Still struggling to conquer the Mile
Inspired by U.S. Olympian Jim Ryun. A great Miler, striding so sleekly along, and I wanted to run the Mile, too.
By Bob Brody, The Record
Week after week I drilled with our team, and week after week I watched from the field as my colleagues went head-to-head against the local competition on the track. I was left out of the action, feeling every inch a failure.
I'm running around the oval running track near the water tower that looms over the football field at Fair Lawn High School on a Saturday afternoon in November 1969. I'm 17-years-old, competing in the Mile in my first track meet and running as hard as I know how.
We're barely a lap into the race, one-fourth the distance to be covered on the quarter-mile track, and already I'm lagging behind the six or seven other runners. I'm pumping my arms and legs with all the force I can muster, gasping, groaning, grunting, yet the farther we run, the farther behind I fall.

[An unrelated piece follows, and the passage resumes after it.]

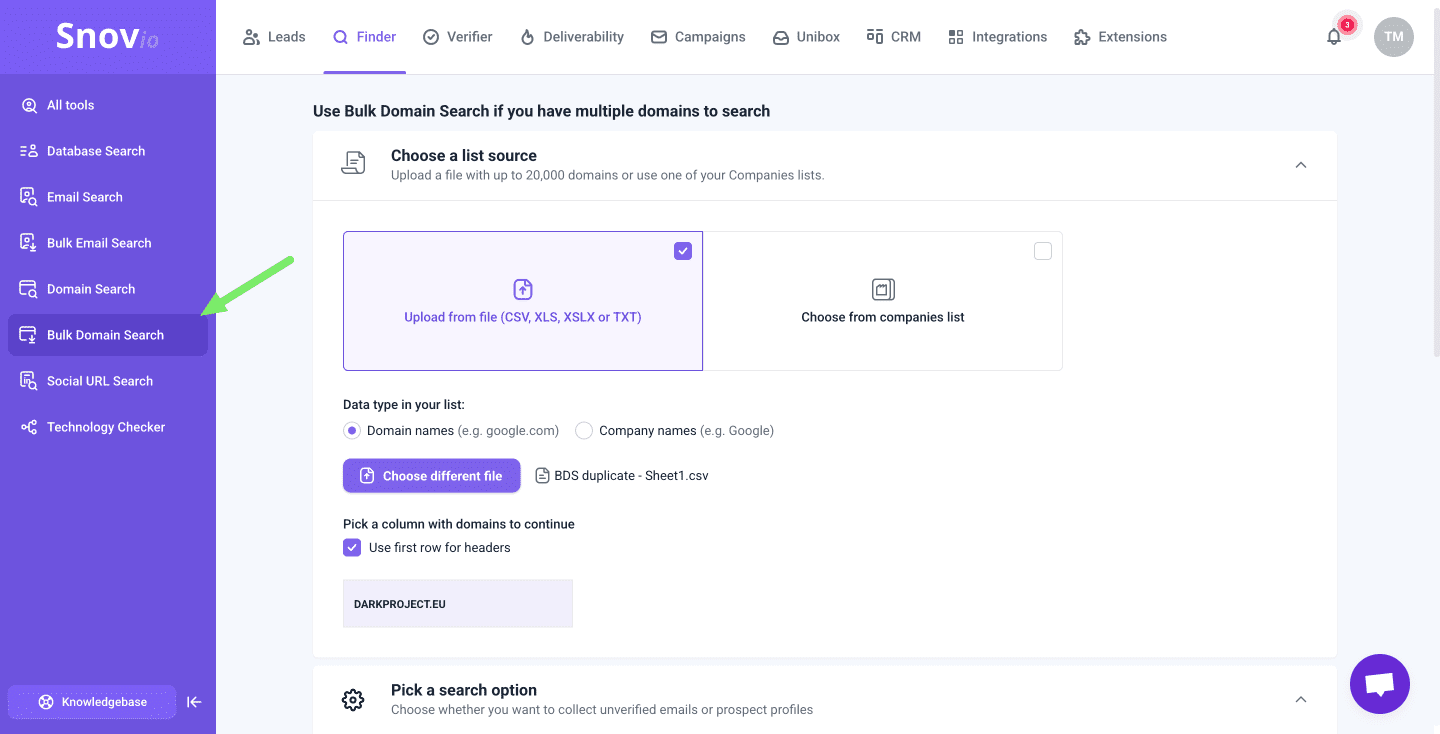Toggle Use first row for headers
This screenshot has width=1440, height=734.
[352, 548]
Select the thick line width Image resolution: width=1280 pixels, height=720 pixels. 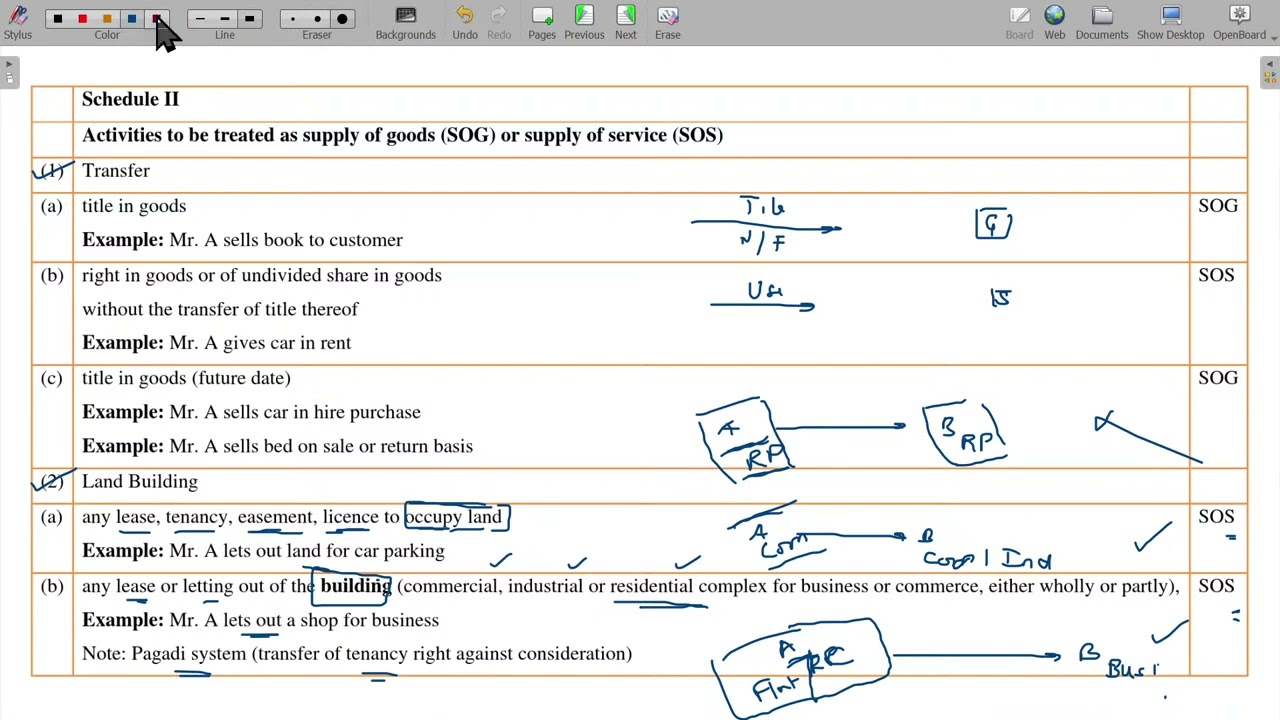pyautogui.click(x=249, y=18)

I'd joined my high school track team the year before, right after the Olympics in Mexico City, inspired by U.S. Olympian Jim Ryun. A great Miler, striding so sleekly along, and I wanted to run the Mile, too.
Maybe, I figured, if I ran fast enough, it would rescue me from the asthma I had suffered since adolescence. Maybe, too, I would be more popular with girls, grow hair on my chest and get into Harvard. Maybe my parents would stop being deaf.